Provocar es santo y seña de la marca Galván y no hay acto más político en el arte. Lo sabían quienes acudieron a este estreno, pues muchos recordaban en la puerta Lo real, el show con el que Galván bailó el exterminio de los gitanos a manos de los nazis junto a Belén Maya e Isabel Bayón. Otros citaban La metamorfosis, obra en la que Israel se atrevió con Kafka. En todas esas obras, el espectador, cualquier espectador, se siente aludido porque Galván no habla de hoy y de usted, sino de seres que estuvieron, de los que viven y de los que vendrán. Él habla de la Humanidad, por eso es genial. Pero en La Fiesta todo es solipsismo.
Presupuesto y voluntad
El público era afín, algo de esperar en un país que mima la música y la danza. El Festspielhaus, con un presupuesto de 2,6 millones de euros sólo para el programa de temporada y subvenciones de 6,6 millones destinados principalmente al mantenimiento del recinto y sus empleados y a apoyar la creación es un buen ejemplo. Para entender lo que significan esas cifras, basta mirar una ciudad española de las mismas dimensiones: el teatro Juan Bravo de Segovia dispone de un presupuesto total de 900.000 euros.
En este pueblo de 50.000 habitantes ha finalizado Galván un proyecto que ha contado con el apoyo de diez teatros repartidos por Luxemburgo, Austria, Alemana y sobre todo Francia. En la lista hay uno español: el Teatro Central de Sevilla, que les cedió espacio y material durante diez días. Brigitte Fürle, directora artística del Festspielhaus no ve raro que la obra de un flamenco de la talla de Galván se estrene en su auditorio y no en España.
“Aquí acabó el proceso de creación y ha hecho los últimos ensayos”, declara a EL ESPAÑOL y añade que el teatro que dirige también es una excepción en su país. “Sólo es comparable a las Scènes Nationales de Francia”, dice refiriéndose a la medida del Ministerio de Cultura galo por la que los teatros públicos deben ser, además de centros de exhibición, centros de creación y no ubicarse solamente en la grandes ciudades.

- - - - - - -

__Comprueba tu comprensión__:
a: Según el texto extraído, ¿qué teatro español aparece en la lista de apoyos al proyecto de Galván?
b: Indica si cada afirmación concuerda con el texto extraído y cita las palabras que lo deciden. (i) El teatro Juan Bravo de Segovia cuenta con un presupuesto total de 900.000 euros. (ii) El Teatro Central de Sevilla cedió espacio y material durante un mes. (iii) Brigitte Fürle considera extraño que la obra de Galván se estrene en su auditorio.
c: Por favor, reproduce literalmente el fragmento del texto extraído que se abre con las palabras "En este pueblo" y se cierra con "no en España.".

__Extracto de datos__:
- - - - - - -

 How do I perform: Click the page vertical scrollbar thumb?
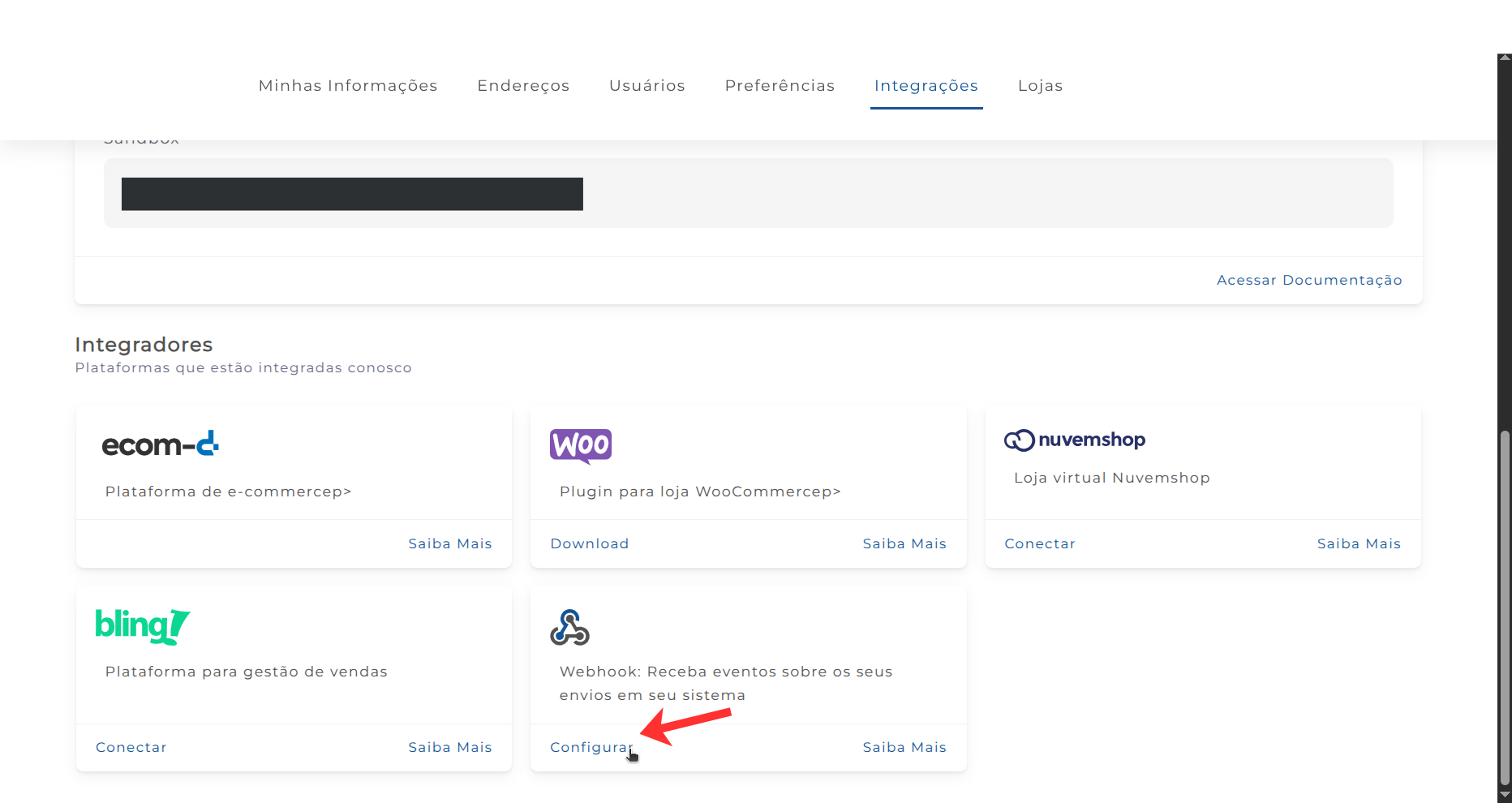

- - - - - - -

__Soluciones por tarea__:
a: El Teatro Central de Sevilla.

b:
(i) Sí: "el teatro Juan Bravo de Segovia dispone de un presupuesto total de 900.000 euros".
(ii) No: "que les cedió espacio y material durante diez días".
(iii) No: "no ve raro que la obra de un flamenco de la talla de Galván se estrene en su auditorio y no en España".

c:
En este pueblo de 50.000 habitantes ha finalizado Galván un proyecto que ha contado con el apoyo de diez teatros repartidos por Luxemburgo, Austria, Alemana y sobre todo Francia. En la lista hay uno español: el Teatro Central de Sevilla, que les cedió espacio y material durante diez días. Brigitte Fürle, directora artística del Festspielhaus no ve raro que la obra de un flamenco de la talla de Galván se estrene en su auditorio y no en España.